How to Read Donald Duck:
Imperialist Ideology in the
Disney Comic
by
Ariel Dorfman and
Armand Mattelart
Originally published in 1971 in Chile as Para Leer al Pato Donald, How to Read Donald Duck discusses the use of Disney comics as propaganda in Latin America. Under Chile's fascist government it was banned and thousands of copies were burned. When it was translated into English it couldn't be published in the US, and imported copies were seized by customs. The copy I own was printed in Hungary.
If you're thinking, as I did before reading the book, that "imperialist ideology in the Disney comic" is hyperbole, read the book. As part of a campaign of psychological warfare designed to "conquer the minds" (Pinochet's phrase) of the Chilean people during and after the Chilean revolution, Disney comics were consciously written with stories about how bad/stupid/dirty revolutionaries are and how our hero, Donald Duck, restores the king to power. (Also look for lots of other fun fascist1 themes about indigenous people and women.) I find it especially creepy that this particular form of psychological warfare was specifically targeted at children.

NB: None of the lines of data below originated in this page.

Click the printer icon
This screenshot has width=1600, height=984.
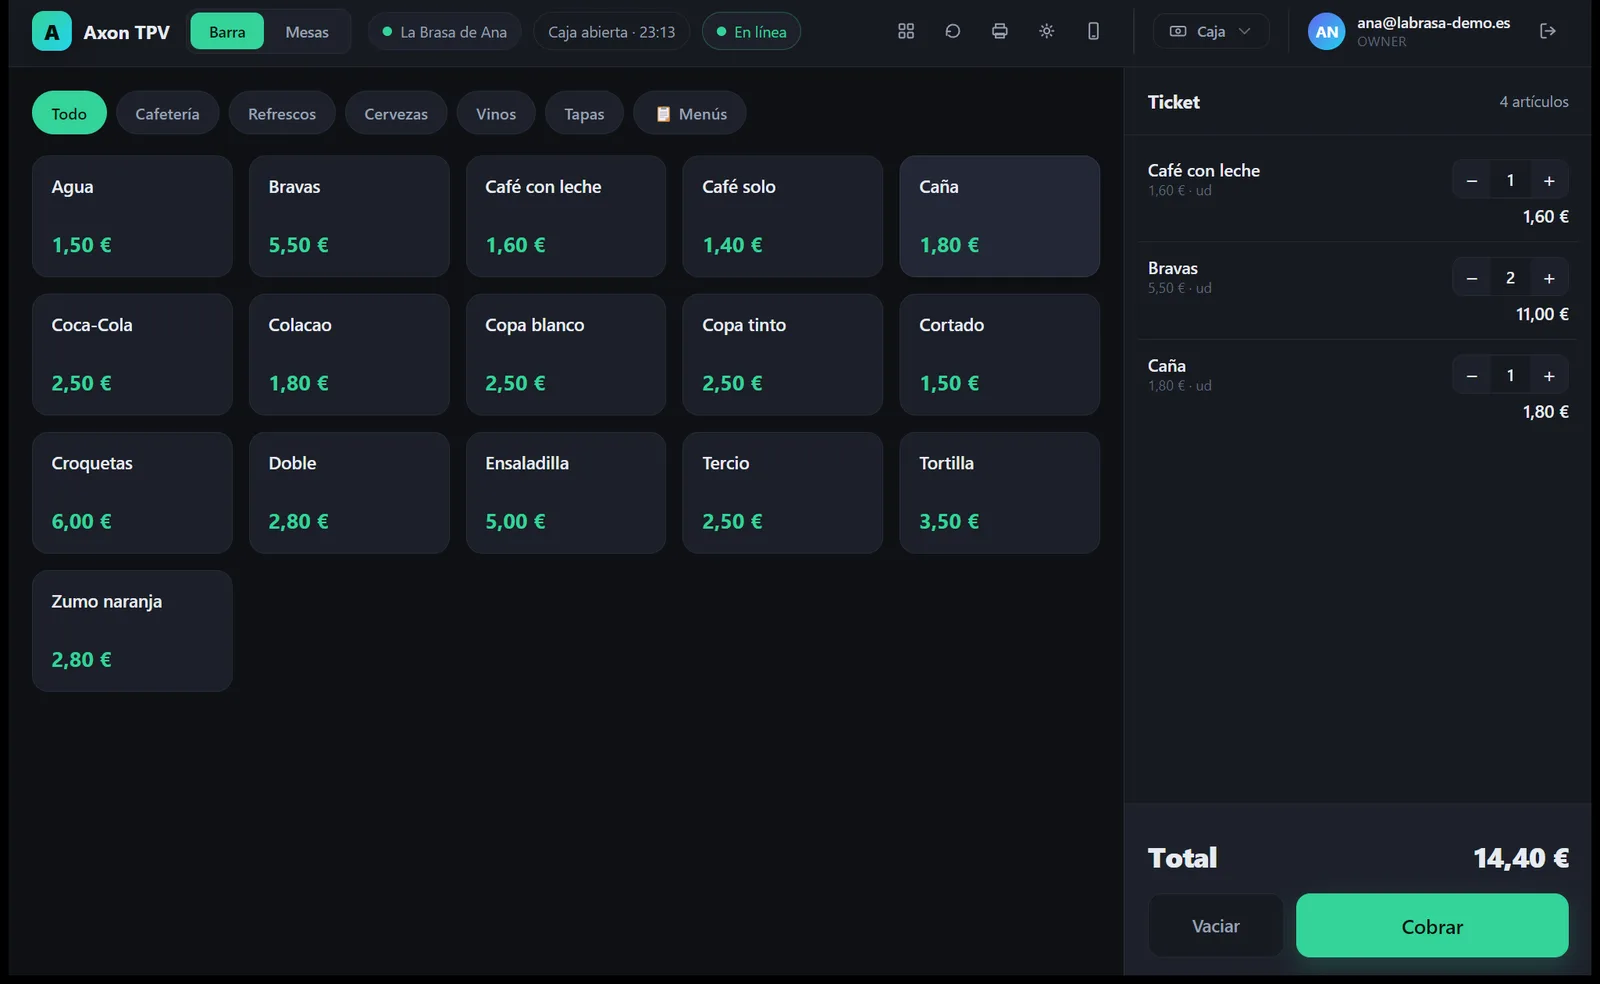1000,31
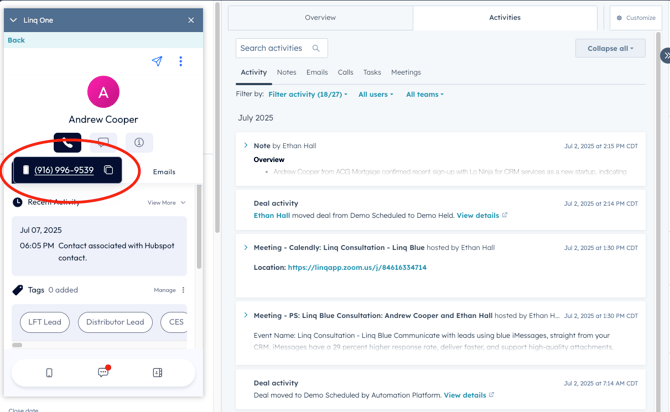The width and height of the screenshot is (670, 412).
Task: Open the contact info icon
Action: 139,143
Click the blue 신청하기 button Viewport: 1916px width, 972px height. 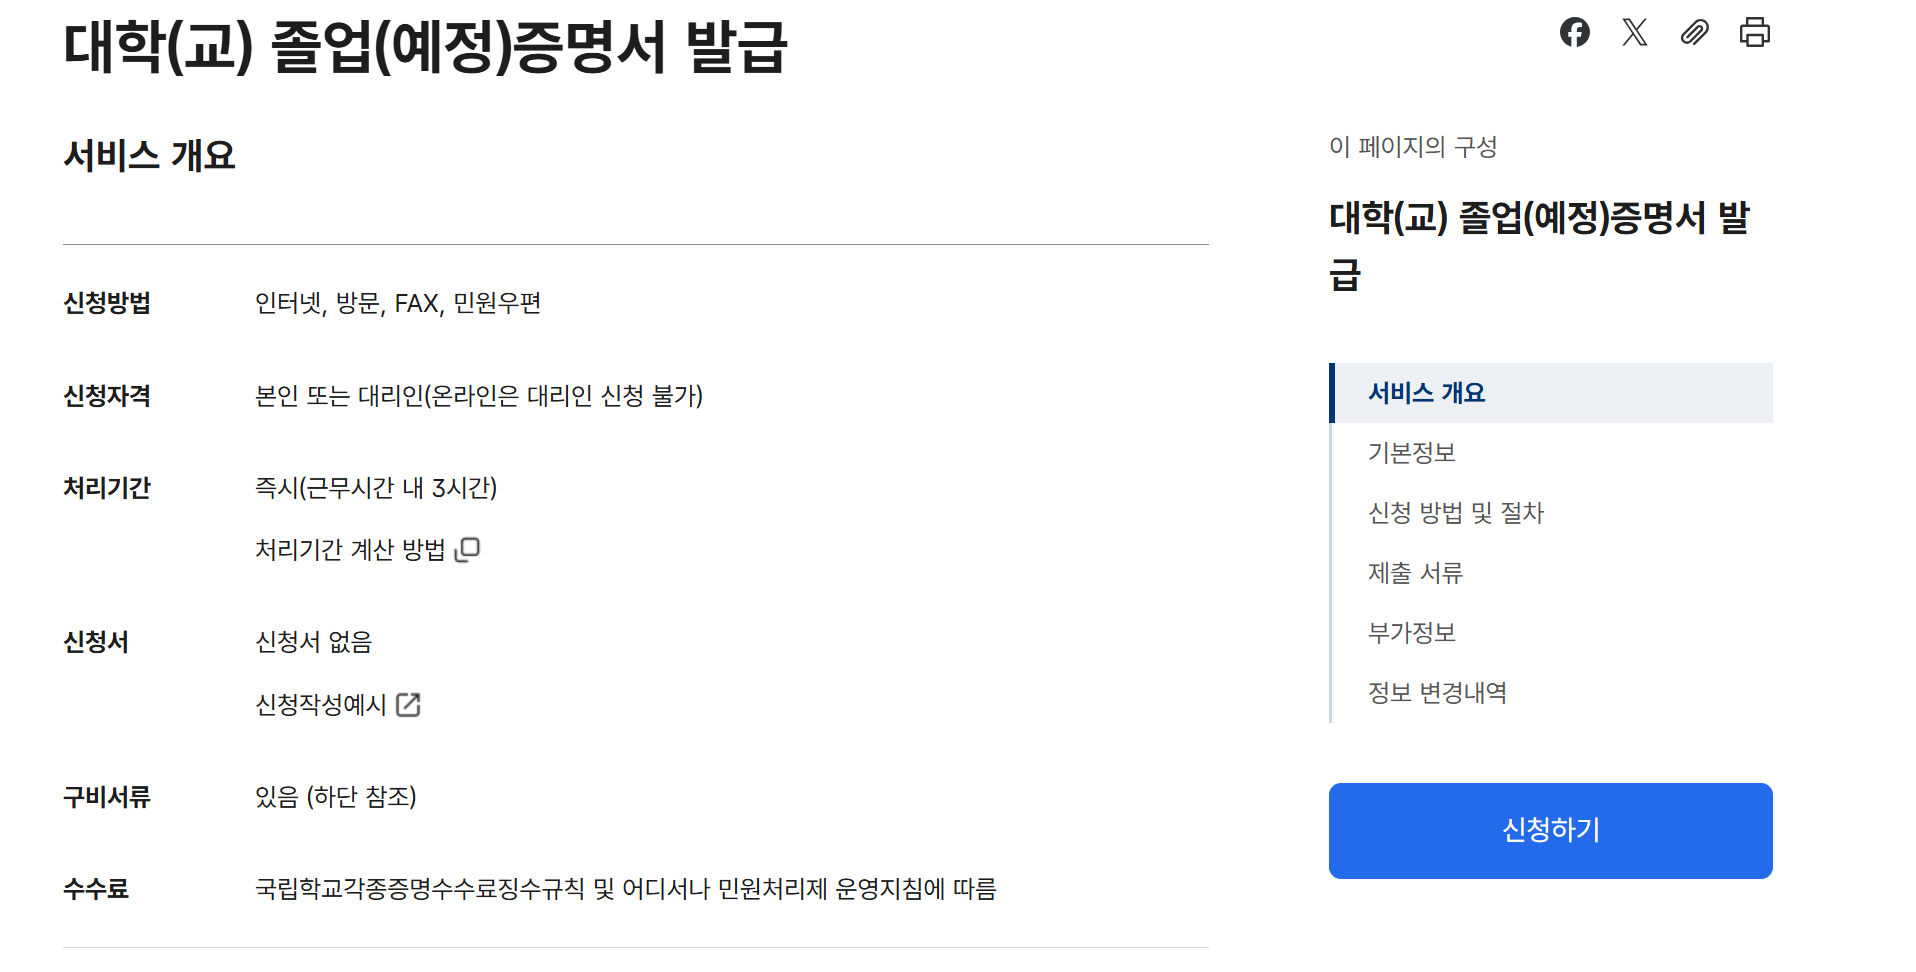1549,830
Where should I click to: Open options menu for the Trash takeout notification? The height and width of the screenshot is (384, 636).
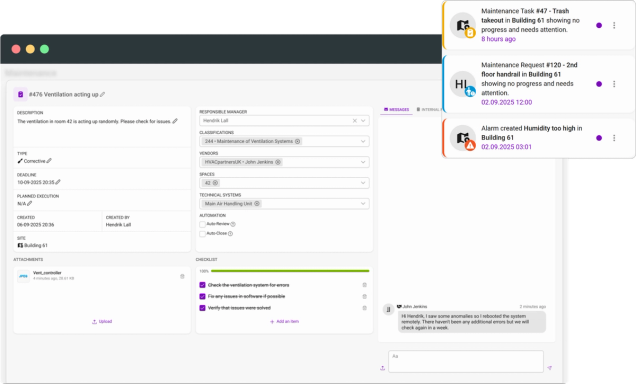click(x=614, y=25)
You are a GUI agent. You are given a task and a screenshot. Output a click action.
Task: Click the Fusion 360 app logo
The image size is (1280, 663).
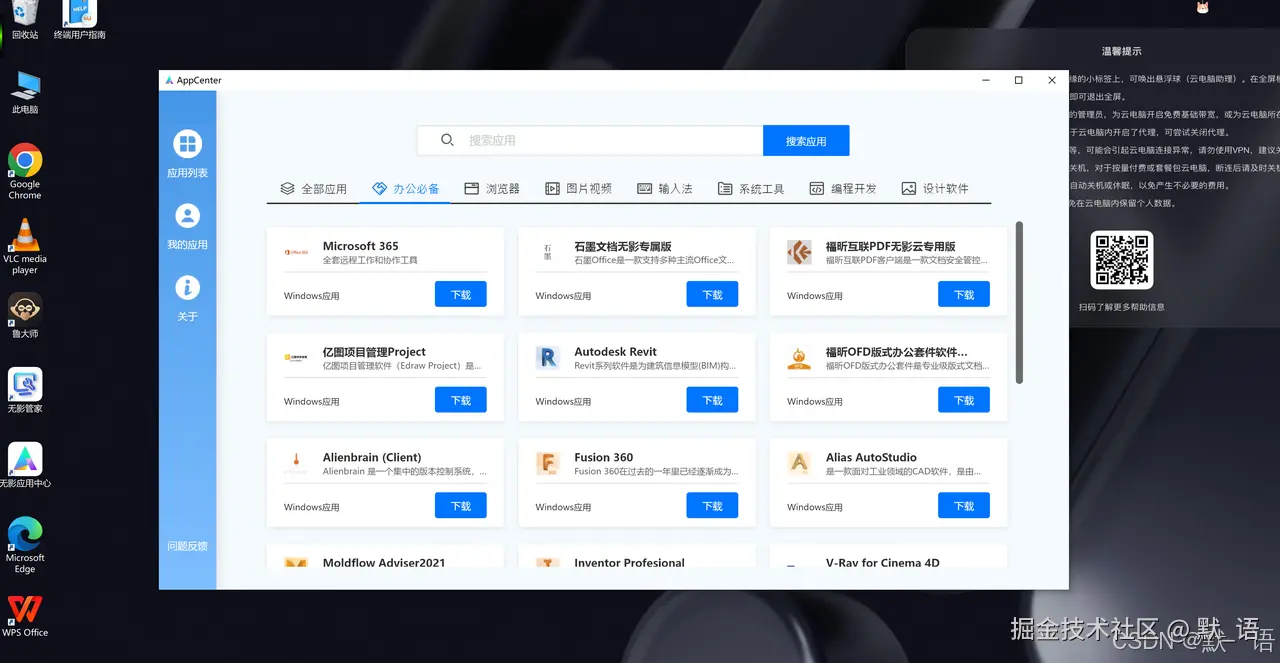click(x=547, y=465)
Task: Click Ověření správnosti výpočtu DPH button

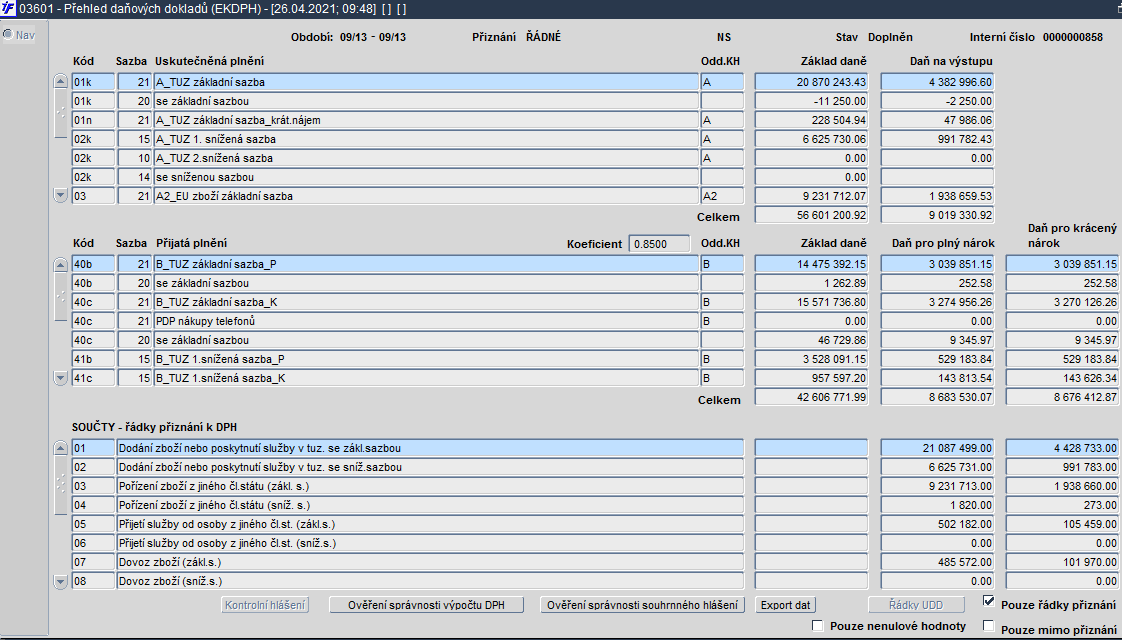Action: (426, 605)
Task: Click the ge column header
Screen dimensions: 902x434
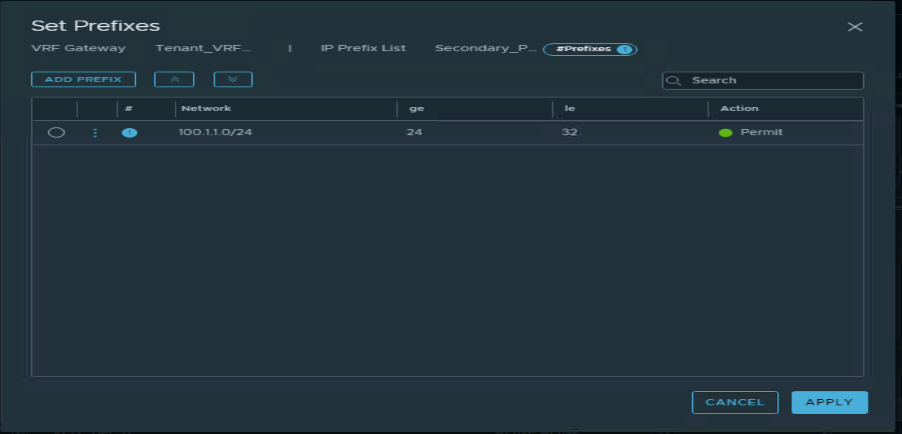Action: (x=417, y=108)
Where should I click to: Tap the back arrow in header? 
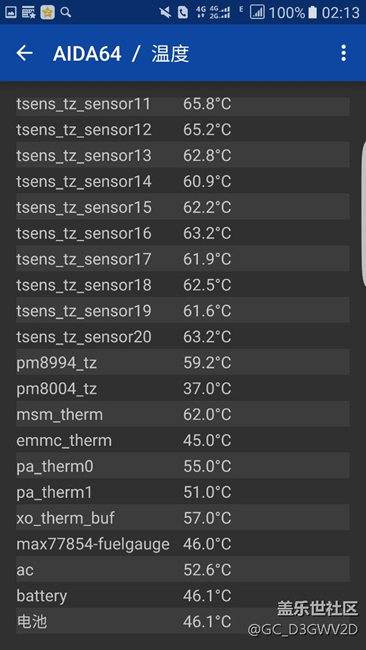(24, 53)
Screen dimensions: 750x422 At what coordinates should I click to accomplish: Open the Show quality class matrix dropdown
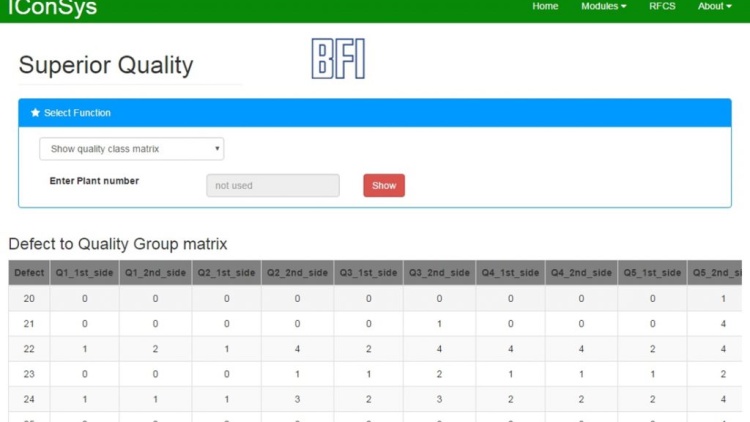[131, 149]
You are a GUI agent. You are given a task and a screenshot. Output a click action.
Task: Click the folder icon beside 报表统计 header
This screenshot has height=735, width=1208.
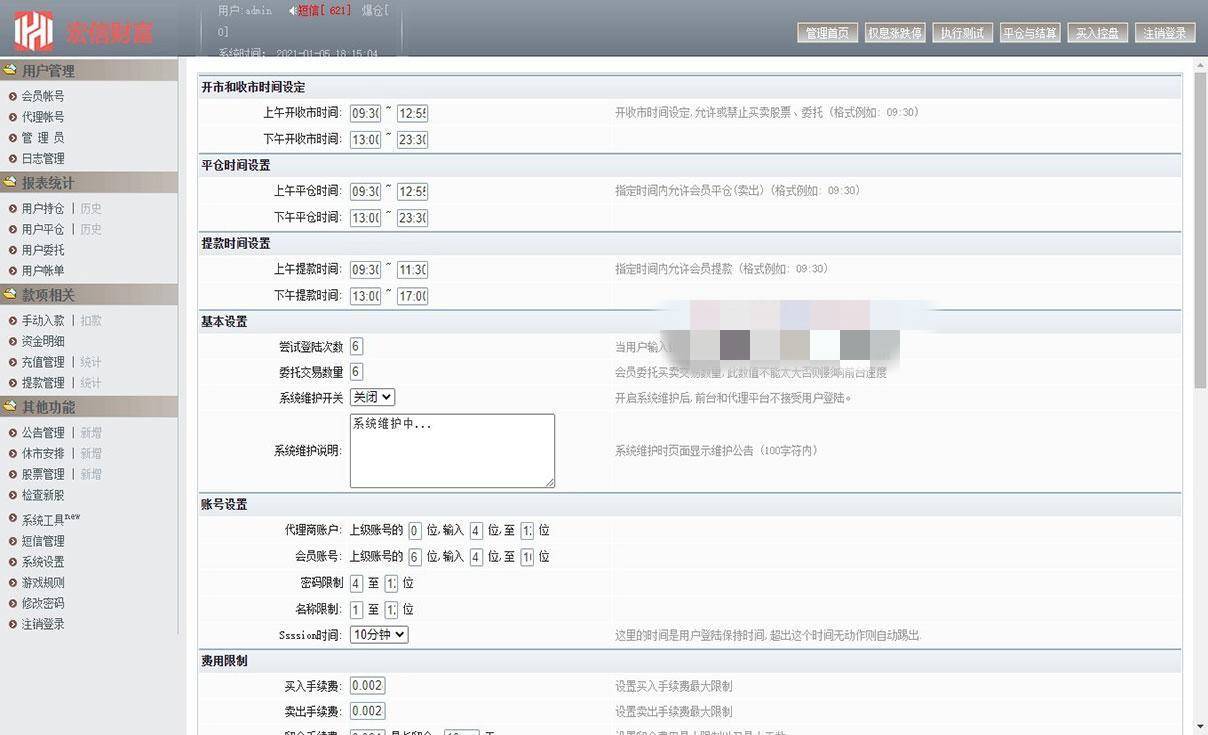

The book also has a hilarious chapter about the weird lack of sex in the Disney universe (called Uncle, Buy me a contraceptive): everyone is someone's uncle or cousin, but no one ever has parents, and all of the couples (Donald and Daisy, Mickey and Minnie) remain in a state of perpetual engagement, never to actually marry.
1 I'm not using the word "fascist" to be inflammatory, or simply as rhetoric. We really are, literally, talking about fascism here.